# Requirement:
In the stretch from the line containing "Given: Use the flask potion in item slot 1" through the line containing "(x=1464, y=21)", swap "icon" for "symbol" and give those lines back with nothing else altered.

# Entries for locating text and elements:
-- BEGIN --
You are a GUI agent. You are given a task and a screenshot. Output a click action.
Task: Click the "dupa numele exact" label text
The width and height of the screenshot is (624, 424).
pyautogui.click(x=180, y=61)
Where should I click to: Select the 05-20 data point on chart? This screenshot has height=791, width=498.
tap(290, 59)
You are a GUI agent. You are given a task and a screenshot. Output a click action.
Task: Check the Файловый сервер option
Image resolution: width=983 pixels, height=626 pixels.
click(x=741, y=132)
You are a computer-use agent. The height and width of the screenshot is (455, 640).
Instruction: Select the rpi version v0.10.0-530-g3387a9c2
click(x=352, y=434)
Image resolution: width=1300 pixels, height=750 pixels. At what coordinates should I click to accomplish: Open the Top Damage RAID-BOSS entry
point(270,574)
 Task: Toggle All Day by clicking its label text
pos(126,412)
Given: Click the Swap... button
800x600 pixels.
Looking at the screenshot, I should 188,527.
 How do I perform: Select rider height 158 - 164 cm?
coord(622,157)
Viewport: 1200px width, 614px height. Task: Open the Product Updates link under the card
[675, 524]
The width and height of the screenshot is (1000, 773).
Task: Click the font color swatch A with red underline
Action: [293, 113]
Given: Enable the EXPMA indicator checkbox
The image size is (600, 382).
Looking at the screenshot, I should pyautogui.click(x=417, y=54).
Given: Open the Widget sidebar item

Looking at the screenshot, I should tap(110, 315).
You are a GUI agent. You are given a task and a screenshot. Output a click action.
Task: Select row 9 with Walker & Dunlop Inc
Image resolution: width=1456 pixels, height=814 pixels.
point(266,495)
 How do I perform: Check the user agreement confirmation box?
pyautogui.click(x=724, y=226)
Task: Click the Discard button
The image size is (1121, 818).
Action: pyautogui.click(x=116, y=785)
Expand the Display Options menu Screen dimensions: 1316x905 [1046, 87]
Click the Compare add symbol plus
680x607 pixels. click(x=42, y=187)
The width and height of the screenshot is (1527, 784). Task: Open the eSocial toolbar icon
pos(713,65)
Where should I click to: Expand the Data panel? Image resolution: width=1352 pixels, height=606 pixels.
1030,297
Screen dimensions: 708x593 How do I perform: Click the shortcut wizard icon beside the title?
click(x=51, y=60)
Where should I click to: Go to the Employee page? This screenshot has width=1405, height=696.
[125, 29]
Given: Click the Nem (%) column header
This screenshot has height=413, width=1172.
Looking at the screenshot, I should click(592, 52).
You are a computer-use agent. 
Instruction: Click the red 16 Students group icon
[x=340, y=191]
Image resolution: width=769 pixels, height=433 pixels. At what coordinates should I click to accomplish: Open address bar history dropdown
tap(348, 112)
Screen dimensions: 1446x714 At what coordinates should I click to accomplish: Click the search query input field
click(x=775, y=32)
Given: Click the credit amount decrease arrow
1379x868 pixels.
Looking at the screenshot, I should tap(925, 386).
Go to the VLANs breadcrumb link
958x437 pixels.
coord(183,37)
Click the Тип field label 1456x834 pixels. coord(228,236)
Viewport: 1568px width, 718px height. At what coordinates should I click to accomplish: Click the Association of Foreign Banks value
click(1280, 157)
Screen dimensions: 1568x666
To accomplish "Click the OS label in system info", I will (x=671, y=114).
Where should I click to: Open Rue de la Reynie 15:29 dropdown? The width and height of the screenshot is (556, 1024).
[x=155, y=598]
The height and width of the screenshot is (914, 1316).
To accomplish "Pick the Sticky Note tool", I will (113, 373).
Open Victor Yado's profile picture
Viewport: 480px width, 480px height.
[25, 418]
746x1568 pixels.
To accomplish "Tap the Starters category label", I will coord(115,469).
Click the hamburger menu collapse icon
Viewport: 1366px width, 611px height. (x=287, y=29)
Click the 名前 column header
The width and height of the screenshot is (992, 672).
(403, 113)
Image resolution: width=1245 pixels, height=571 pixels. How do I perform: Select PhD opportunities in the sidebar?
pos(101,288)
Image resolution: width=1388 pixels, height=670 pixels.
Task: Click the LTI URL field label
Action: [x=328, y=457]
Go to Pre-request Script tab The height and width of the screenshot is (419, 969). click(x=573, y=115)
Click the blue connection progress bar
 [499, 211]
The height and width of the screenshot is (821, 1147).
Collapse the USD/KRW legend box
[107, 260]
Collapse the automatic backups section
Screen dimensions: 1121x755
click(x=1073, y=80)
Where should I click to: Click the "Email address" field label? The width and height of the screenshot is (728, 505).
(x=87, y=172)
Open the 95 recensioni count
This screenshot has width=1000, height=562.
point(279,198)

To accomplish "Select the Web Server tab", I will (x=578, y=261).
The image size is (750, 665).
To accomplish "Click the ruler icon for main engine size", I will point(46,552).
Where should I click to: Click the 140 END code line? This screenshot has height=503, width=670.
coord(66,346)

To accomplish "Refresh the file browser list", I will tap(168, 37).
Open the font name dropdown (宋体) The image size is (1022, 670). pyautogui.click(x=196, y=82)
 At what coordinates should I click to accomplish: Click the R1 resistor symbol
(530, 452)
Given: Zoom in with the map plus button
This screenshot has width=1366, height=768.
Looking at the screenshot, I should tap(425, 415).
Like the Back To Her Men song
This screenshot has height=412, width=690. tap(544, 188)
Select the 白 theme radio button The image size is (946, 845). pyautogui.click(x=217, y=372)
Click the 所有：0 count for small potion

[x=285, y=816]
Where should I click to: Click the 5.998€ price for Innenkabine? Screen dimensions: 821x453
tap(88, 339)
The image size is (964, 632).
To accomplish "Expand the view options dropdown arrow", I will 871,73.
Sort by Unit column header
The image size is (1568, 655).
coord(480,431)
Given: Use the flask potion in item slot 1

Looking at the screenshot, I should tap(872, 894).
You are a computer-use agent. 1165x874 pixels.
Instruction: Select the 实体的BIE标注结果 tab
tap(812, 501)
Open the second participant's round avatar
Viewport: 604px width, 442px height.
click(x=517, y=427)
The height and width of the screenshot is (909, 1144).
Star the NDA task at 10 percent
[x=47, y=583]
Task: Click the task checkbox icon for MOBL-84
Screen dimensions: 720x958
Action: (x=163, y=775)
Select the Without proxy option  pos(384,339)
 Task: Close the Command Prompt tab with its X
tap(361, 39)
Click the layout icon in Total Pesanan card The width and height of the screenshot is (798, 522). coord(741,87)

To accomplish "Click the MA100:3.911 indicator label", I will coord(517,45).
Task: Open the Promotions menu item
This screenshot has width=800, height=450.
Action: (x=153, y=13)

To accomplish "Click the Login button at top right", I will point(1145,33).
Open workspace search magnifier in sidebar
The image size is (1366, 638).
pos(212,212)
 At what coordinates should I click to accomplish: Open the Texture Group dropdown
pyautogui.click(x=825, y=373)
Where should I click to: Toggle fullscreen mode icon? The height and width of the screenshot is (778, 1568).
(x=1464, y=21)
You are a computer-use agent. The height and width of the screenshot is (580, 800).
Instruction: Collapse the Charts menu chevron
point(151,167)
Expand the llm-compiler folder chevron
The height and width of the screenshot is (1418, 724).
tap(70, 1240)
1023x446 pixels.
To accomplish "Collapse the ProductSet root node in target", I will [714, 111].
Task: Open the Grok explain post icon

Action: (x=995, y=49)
-- END --
# Complete response:
Given: Use the flask potion in item slot 1

Looking at the screenshot, I should tap(872, 894).
You are a computer-use agent. 1165x874 pixels.
Instruction: Select the 实体的BIE标注结果 tab
tap(812, 501)
Open the second participant's round avatar
Viewport: 604px width, 442px height.
click(x=517, y=427)
The height and width of the screenshot is (909, 1144).
Star the NDA task at 10 percent
[x=47, y=583]
Task: Click the task checkbox symbol for MOBL-84
Screen dimensions: 720x958
Action: (x=163, y=775)
Select the Without proxy option  pos(384,339)
 Task: Close the Command Prompt tab with its X
tap(361, 39)
Click the layout symbol in Total Pesanan card The width and height of the screenshot is (798, 522). coord(741,87)

To accomplish "Click the MA100:3.911 indicator label", I will coord(517,45).
Task: Open the Promotions menu item
This screenshot has width=800, height=450.
Action: (x=153, y=13)

To accomplish "Click the Login button at top right", I will point(1145,33).
Open workspace search magnifier in sidebar
The image size is (1366, 638).
pos(212,212)
 At what coordinates should I click to accomplish: Open the Texture Group dropdown
pyautogui.click(x=825, y=373)
Where should I click to: Toggle fullscreen mode symbol? The height and width of the screenshot is (778, 1568).
(x=1464, y=21)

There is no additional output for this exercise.